Pixel coordinate grounding data
BEGIN
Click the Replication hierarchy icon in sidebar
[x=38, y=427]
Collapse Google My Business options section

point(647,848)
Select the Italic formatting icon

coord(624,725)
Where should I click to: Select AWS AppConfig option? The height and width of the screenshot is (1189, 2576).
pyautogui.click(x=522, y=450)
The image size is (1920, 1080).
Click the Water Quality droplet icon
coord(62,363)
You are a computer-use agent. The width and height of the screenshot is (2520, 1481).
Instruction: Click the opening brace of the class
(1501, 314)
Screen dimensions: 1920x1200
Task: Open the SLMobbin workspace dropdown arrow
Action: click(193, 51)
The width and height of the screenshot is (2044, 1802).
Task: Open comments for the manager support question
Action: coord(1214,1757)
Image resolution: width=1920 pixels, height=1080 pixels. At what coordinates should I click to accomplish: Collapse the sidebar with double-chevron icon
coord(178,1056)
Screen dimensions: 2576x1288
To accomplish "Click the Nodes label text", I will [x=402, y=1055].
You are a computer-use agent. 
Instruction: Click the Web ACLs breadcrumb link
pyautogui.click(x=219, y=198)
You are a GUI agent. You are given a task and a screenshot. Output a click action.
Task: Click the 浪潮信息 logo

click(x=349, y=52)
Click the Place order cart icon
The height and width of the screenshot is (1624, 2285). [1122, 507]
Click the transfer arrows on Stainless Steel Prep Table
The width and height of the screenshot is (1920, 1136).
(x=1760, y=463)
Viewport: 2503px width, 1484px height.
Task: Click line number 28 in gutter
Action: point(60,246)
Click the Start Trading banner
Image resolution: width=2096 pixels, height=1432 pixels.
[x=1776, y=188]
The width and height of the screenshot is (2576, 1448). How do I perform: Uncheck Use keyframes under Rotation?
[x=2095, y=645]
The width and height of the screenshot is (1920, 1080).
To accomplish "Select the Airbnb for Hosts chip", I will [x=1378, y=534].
END
● **What to produce**:
If the word "agent" appears in a line above, copy that line.

● **Solution to the problem**:
You are a computer-use agent. The width and height of the screenshot is (2520, 1481).
You are a computer-use agent. 
You are a GUI agent. You are given a task and a screenshot. Output a click action.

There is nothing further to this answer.